Il resto delle affermazioni di Funes mi sembra condivisibile.
Un'ultima annotazione. Spesso su questo blog e su altri è stato richiamato il concetto di "persona semplice".
Ora, chiaramente non mi fregio di essere né un fine pensatore né un filosofo della scienza, e le affermazioni che ho fatto sopra credo che sarebbero condivisibili da padre Funes (altrimenti non so come faccia a non diventare schizofrenico).
E allora perché padre Funes fa queste affermazioni che denotano disonestà intellettuale? La risposta non può essere "per spiegare concetti complicati a gente semplice" giustificata dal fatto che anche
la "gente semplice" deve potersi avvicinare alla fede.
Padre Funes fa queste affermazioni perché sa benissimo quale sarà la sua platea in quest'occasione: non credo direbbe mai le stesse cose in un consesso internazionale di epistemiologi. E siccome lo sa, cerca di tirare acqua al suo mulino, affermando la superiorità della fede rispetto alla scienza, ben sapendo che il potenziale lettore appartiene, appunto, alla categoria della "persona semplice", che ha protezioni intellettuali minime per difendersi da simili arbitrarie affermazioni.
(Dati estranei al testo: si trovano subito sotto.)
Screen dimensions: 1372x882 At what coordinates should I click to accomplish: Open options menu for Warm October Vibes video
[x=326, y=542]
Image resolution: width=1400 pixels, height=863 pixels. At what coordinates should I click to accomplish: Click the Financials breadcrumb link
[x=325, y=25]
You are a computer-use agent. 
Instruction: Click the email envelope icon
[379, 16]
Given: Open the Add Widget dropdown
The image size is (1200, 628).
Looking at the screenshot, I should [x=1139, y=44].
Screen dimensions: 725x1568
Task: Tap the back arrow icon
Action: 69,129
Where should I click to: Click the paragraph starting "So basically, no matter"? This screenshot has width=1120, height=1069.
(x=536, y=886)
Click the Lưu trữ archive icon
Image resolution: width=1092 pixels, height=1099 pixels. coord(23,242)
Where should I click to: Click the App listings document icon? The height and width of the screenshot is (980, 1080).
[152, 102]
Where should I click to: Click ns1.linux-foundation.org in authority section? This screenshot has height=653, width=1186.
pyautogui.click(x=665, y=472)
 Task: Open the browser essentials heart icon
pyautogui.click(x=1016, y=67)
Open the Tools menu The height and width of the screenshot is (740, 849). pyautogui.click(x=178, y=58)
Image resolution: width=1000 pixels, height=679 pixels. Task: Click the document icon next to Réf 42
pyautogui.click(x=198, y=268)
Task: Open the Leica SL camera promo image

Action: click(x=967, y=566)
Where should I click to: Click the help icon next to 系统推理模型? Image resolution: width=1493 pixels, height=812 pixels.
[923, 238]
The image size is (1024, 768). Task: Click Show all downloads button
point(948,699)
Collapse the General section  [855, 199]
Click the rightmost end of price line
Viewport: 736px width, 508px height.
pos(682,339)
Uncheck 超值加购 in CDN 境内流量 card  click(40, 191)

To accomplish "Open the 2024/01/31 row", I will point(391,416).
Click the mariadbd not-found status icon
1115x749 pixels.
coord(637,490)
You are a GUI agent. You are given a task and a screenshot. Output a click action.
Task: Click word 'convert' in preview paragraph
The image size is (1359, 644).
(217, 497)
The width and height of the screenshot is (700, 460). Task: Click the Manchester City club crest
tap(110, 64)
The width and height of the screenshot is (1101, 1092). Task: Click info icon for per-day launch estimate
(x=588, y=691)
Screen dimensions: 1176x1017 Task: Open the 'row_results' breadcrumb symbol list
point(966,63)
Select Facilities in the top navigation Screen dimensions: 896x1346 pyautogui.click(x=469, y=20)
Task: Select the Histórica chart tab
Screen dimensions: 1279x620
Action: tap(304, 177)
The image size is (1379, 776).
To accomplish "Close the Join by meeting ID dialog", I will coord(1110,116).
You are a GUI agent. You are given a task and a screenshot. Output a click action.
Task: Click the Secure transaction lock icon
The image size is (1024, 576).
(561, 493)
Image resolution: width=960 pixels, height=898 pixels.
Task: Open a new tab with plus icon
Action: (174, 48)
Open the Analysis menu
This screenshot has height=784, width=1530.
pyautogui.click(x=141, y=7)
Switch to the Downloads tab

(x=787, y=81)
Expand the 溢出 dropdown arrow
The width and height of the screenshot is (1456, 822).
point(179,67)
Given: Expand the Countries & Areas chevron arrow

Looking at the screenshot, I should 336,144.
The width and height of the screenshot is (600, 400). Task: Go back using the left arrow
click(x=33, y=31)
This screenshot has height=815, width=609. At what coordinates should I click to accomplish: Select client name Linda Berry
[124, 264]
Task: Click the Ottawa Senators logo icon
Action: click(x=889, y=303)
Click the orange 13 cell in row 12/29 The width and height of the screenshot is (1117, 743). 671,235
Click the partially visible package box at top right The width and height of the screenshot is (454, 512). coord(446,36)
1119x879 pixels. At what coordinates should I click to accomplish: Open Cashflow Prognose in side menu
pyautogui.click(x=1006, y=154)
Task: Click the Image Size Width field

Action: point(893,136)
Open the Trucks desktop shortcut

Ora, tralasciando il fatto che secondo me questo tipo di atteggiamento è da considerarsi un peccato nel senso stretto del termine perché la disonestà intellettuale rientra nei precetti del nono comandamento "Non fare falsa testimonianza contro il tuo prossimo", mi viene da dire che la fede (come la scienza) non è una materia per gente semplice.
Anzi, bisogna essere ben carrozzati ed avere un sostrato culturale robusto per poterla capire ed apprezzare, altrimenti si finisce con l'aderire acriticamente ad una tradizione di regole e divieti che nulla hanno a che vedere con la religione e la fede, generando mostri tipo l'automobilista che va a farsi benedire l'automobile in Chiesa.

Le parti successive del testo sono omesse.